Monk Fish ‘Short Ribs’ with Wood Roasted Onions,Fava Beans, Crisped Potato, Parsley Rootand Cabernet Beurre Rouge

This final savory course is something absolutely unique. We are getting beautiful, dense, full-flavored Monkfish from the Atlantic that we are braising down in Cabernet and Veal Stock. Since Monkfish is a rich and hearty seafood, the effect is like braising down beef short ribs but with a new and unexpected twist that comes from the fact that, well, it’s fish and not beef. In keeping with the flavors and textures of braised meat, we are serving the Monkfish with roasted onions and fava beans and earthy, robust parsley root along with a rich but balanced red wine butter sauce, the Cabernet Beurre Rouge. The stunning final savory course will leave you more than satisfied.

Dessert Course

Warmed Delta Blueberry Cream Tart withElderflower and Vanilla Bean Essence,Cinnamon-Butter Ice Creamand Pecan Brittle Bits

Gorgeous delta blueberries from right here at home in the valley make for a dessert that is both familiar and new, at once reminiscent of long lazy summer days filled with picnics and parties and also offering the refining elements of elderflower and vanilla, followed by an unexpected and delightful burst of flavor from the cinnamon butter ice cream and pecan brittle. This dessert is scrumptious and divine – a beautiful combination of flavors that is totally decadent but not too heavy – perfect for summer.

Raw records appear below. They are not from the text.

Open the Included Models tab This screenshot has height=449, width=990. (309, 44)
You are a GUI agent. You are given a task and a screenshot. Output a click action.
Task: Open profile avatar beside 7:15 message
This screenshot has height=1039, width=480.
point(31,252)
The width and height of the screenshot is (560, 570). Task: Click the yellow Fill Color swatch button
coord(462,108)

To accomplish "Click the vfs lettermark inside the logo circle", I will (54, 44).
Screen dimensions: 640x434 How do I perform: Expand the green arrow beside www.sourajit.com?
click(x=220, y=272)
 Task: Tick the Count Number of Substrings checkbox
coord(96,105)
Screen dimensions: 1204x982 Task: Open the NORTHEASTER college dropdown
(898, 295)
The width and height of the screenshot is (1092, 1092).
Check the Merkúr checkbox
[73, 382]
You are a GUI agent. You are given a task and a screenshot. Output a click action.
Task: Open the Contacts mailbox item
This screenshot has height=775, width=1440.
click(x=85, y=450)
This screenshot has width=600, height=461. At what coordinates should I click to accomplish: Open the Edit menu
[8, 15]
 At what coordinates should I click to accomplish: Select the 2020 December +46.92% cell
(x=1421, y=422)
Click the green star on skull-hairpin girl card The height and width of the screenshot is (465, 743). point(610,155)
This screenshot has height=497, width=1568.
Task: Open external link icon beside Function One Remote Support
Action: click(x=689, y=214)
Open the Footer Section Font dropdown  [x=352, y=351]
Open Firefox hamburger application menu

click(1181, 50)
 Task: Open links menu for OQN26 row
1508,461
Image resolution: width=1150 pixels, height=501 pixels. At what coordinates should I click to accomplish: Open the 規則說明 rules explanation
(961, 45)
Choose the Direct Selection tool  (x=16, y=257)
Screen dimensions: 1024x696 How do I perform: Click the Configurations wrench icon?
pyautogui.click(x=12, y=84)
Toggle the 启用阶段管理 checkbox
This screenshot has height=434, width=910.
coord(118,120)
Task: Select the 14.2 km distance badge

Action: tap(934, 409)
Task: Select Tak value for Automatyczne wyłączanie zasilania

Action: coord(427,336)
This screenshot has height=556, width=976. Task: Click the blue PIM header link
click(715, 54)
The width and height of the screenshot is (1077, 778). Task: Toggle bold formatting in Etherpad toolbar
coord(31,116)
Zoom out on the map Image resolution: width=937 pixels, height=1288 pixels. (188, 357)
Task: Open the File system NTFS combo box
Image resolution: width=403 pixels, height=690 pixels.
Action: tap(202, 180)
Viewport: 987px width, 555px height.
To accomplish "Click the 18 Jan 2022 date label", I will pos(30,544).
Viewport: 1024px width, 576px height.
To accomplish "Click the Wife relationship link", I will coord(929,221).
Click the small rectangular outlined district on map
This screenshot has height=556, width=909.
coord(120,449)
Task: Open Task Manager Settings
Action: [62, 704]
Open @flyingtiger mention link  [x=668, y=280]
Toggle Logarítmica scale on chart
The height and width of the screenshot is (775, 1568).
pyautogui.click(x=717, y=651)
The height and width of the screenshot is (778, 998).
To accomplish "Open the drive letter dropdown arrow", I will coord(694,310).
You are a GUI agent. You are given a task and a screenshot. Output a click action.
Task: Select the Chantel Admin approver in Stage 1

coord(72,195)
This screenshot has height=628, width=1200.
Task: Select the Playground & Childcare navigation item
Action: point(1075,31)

Post dessert herbal infusions

I had a great experience overall. The food and service was very good and the wine we had was good. The atmosphere is fun and laid back and they will even give you seconds if you as for it. We had a second helping of the Maine Lobster Thermador that I thought they brought to us because they heard my dining partner wistfully whisper to me for another portion. I would have been really impressed if that was the case, but alas it was a mistake another couple asked for seconds, but they delivered it to us by mistake. C'est la vie.